Mortgage officer gets 5 years for role in $7M fraud scheme

The former employee of GMAC Mortgage and Countrywide Home Loans caused millions in losses to lenders.

A former loan officer at GMAC Mortgage and Countrywide Home Loans was sentenced this week to five years in prison for his role in a mortgage fraud scheme that caused $7 million in losses to lenders.

Andrew Constantinou, 58, of Unionville, Connecticut, was previously convicted in April and a jury found him guilty of conspiracy to commit mail, wire and bank fraud.

From 2006 to 2008, Constantinou and others conspired to defraud mortgage lenders of millions of dollars of mortgage proceeds by inflating the contract price that the sellers of the properties had actually agreed to accept, according to the FBI. The scheme involved more than 40 multifamily properties in New Haven area.

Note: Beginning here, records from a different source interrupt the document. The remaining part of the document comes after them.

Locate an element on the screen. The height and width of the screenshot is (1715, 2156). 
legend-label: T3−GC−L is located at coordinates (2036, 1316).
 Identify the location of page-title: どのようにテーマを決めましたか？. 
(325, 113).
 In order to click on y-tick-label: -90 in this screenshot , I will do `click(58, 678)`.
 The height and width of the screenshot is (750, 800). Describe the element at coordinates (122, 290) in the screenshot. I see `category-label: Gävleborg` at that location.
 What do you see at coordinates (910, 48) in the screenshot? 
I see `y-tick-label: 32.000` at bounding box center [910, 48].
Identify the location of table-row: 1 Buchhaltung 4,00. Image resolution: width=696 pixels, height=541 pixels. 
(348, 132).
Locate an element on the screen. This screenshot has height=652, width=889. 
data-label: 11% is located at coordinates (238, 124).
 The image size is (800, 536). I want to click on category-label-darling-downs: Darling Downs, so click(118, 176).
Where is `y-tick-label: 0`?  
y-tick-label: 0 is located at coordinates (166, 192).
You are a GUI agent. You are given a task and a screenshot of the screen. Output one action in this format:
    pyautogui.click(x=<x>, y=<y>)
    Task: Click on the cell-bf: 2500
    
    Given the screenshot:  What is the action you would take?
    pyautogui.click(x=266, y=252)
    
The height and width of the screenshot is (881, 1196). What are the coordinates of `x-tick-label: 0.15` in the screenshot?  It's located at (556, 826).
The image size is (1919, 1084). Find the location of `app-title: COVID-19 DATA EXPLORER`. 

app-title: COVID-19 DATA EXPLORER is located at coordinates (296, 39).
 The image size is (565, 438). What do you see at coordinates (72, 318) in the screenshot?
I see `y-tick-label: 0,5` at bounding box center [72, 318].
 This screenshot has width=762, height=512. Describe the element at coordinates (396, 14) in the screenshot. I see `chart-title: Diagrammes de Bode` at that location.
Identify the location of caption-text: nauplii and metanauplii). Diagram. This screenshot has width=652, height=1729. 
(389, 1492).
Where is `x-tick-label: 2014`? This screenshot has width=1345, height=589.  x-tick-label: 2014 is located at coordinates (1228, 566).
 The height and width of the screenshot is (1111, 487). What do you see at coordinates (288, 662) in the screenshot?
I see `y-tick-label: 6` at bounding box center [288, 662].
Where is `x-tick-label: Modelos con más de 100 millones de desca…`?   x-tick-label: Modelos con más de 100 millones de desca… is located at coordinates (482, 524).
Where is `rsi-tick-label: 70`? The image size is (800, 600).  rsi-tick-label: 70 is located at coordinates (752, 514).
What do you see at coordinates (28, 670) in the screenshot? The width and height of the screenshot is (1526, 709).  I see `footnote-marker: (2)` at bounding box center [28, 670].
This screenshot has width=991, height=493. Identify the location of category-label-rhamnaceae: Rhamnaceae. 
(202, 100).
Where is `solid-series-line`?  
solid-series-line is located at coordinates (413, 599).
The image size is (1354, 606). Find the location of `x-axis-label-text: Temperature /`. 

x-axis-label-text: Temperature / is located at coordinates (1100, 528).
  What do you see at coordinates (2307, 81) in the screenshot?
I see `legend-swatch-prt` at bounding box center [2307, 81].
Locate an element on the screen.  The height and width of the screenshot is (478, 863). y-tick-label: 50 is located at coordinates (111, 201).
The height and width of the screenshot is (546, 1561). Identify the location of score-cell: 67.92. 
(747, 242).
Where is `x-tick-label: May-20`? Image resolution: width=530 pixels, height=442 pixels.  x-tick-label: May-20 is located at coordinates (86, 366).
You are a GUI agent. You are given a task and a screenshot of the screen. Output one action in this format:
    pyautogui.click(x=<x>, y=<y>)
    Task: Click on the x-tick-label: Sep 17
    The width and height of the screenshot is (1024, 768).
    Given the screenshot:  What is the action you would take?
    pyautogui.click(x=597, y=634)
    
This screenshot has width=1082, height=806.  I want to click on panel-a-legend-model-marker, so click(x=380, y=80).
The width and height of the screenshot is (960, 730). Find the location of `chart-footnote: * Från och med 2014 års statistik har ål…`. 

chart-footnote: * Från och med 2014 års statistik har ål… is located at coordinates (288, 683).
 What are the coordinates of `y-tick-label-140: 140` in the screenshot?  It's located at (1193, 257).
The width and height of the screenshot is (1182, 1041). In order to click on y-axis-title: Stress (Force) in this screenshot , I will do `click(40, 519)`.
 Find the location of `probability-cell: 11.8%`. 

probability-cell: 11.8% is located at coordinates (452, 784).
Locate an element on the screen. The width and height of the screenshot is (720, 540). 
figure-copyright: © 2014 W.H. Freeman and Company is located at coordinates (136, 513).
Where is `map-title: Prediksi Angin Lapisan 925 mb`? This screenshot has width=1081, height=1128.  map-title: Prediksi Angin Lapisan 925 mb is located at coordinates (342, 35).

The lower sale price, which ranged from approximately $30,000 to $145,000 less than the contract price, was not disclosed to the lenders from which the buyers obtained financing to purchase the properties.

In most of the fraudulent transactions, the buyers did not make any deposits or down payments.

Constantinou and his conspirators used some of the fraudulently obtained mortgage proceeds to cover the down payments and deposits. At or shortly after a closing, the borrowers would often receive thousands to tens of thousands of dollars in cash back, although these payments were not disclosed to the lender.